Passage
De l’argent pas dépensé

L’entente révise de 2 % à 1 % par année l’augmentation de la pratique des médecins spécialistes. La Dre Francoeur reconnaît que la hausse de la pratique de ses membres, soit l’augmentation du nombre d’actes réalisés, se situe plus près de 1 % depuis quelques années. Mais elle refuse de dire que l’effort des médecins n’est donc pas si grand, puisqu’ils cèdent ici de l’argent qu’ils ne dépensaient déjà pas. « Cette enveloppe-là, elle est à nous. […] C’était des sommes qu’on avait réservées pour faire des projets », dit-elle.

PHOTO PATRICE LAROCHE, ARCHIVES LE SOLEIL

La présidente de la Fédération des médecins spécialistes du Québec, la Dre Diane Francoeur, aux côtés de Christian Dubé, président du Conseil du Trésor

L’entente avec les médecins spécialistes coïncide avec le début des négociations avec les employés du secteur public, dont les infirmières et les préposés aux bénéficiaires. Quand on souligne que ceux-ci pourraient recevoir peu par rapport aux médecins spécialistes, la Dre Francoeur souligne qu’on en est au début de la négociation. « Il faut qu’ils négocient […], dit-elle. Ils sont nombreux, eux aussi sont capables d’aller se chercher des négociateurs chevronnés. »

L’INESSS inefficace ?

La création d’un Institut de la pertinence qui sera présidé par l’ancien PDG de la RAMQ Jacques Cotton a fait couler beaucoup d’encre depuis la semaine dernière.

L’Institut doit permettre de réaliser des économies de 240 millions en 2022-2023 en éliminant des actes ou en révisant des primes. C’est aussi l’Institut qui veillera à la redistribution des sommes économisées, qui devront « appuyer la médecine spécialisée ». Si les cibles ne sont pas atteintes, les tarifs des médecins spécialistes seront réduits.

La Dre Francoeur le reconnaît : d’autres acteurs ont essayé de s’attaquer à la pertinence des soins dans le passé, dont l’Institut d’excellence en santé et services sociaux (INESSS) et la défunte Association médicale du Québec. Sans succès, selon la Dre Francoeur.

« L’INESSS fait des recommandations qui ne descendent pas sur le terrain. Il n’y a personne qui fait le suivi », dit-elle. La Dre Francoeur confirme qu’une table de pertinence des soins existe déjà au ministère de la Santé, où siègent entre autres le Collège des médecins et l’INESSS. Mais « personne n’a réussi à le faire encore [la pertinence]. »

Ça fait 10 ans qu’on en parle. Il faut que ça arrive. En le rattachant à la rémunération, ça va bouger.

La Dre Diane Francoeur

Quand on lui demande si la « pertinence » engendrera réellement des économies dans la mesure où les actes non pertinents sont remplacés par plus d’actes pertinents, la Dre Francoeur convient que « si on n’avait pas de liste d’attente, les économies seraient probablement plus grandes ».

Consigne
Reformulez sous forme de liste le paragraphe du passage qui commence par « L’Institut doit permettre », en conservant ses faits principaux. Appuyez-vous uniquement sur le passage.

Entrées de données enregistrées
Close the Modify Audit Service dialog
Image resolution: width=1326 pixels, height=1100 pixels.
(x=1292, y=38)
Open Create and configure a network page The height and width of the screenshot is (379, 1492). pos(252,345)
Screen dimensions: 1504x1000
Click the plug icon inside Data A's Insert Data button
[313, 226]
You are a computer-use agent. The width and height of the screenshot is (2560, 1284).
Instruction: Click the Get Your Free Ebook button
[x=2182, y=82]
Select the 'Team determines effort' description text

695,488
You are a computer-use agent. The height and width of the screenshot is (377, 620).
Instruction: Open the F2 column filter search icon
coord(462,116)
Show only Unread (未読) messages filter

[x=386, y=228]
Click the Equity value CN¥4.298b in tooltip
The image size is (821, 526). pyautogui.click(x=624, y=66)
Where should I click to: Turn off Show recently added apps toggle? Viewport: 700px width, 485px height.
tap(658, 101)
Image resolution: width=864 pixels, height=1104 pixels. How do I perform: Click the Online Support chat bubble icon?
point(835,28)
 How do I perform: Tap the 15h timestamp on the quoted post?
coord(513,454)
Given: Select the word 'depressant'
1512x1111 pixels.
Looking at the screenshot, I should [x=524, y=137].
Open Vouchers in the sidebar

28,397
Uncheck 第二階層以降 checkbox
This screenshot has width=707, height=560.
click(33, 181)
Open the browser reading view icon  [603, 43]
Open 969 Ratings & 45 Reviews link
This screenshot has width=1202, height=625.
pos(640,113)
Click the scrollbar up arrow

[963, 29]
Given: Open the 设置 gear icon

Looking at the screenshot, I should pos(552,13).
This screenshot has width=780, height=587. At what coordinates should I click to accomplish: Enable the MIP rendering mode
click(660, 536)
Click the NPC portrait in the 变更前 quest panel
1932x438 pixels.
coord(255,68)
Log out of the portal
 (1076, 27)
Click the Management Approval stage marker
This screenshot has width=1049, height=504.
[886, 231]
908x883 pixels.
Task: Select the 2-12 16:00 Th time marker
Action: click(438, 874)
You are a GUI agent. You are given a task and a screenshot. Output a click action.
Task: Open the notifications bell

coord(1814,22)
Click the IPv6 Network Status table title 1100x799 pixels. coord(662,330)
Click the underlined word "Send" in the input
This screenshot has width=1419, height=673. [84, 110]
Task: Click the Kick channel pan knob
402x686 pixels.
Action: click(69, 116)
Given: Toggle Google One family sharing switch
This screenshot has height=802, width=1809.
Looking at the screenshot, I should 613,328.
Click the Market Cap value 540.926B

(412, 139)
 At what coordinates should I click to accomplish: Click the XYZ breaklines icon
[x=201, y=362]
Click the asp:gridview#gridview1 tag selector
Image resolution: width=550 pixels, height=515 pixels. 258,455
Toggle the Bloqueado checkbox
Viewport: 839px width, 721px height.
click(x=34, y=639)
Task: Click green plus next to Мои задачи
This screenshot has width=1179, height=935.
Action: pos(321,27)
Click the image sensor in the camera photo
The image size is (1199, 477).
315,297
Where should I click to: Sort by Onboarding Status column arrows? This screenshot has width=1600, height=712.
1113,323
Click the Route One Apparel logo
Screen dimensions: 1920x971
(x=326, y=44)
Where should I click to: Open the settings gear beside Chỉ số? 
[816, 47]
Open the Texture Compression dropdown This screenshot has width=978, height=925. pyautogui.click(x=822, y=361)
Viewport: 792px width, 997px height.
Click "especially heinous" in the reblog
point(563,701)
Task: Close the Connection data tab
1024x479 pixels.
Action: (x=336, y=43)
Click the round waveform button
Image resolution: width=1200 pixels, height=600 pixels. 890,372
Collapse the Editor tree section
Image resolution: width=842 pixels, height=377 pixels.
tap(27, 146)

Votre réponse
- L’Institut doit permettre d’économiser 240 millions en 2022-2023 en éliminant des actes ou en révisant des primes.
- Il se chargera aussi de redistribuer les sommes économisées, qui devront « appuyer la médecine spécialisée ».
- Si les cibles ne sont pas atteintes, les tarifs des médecins spécialistes seront réduits.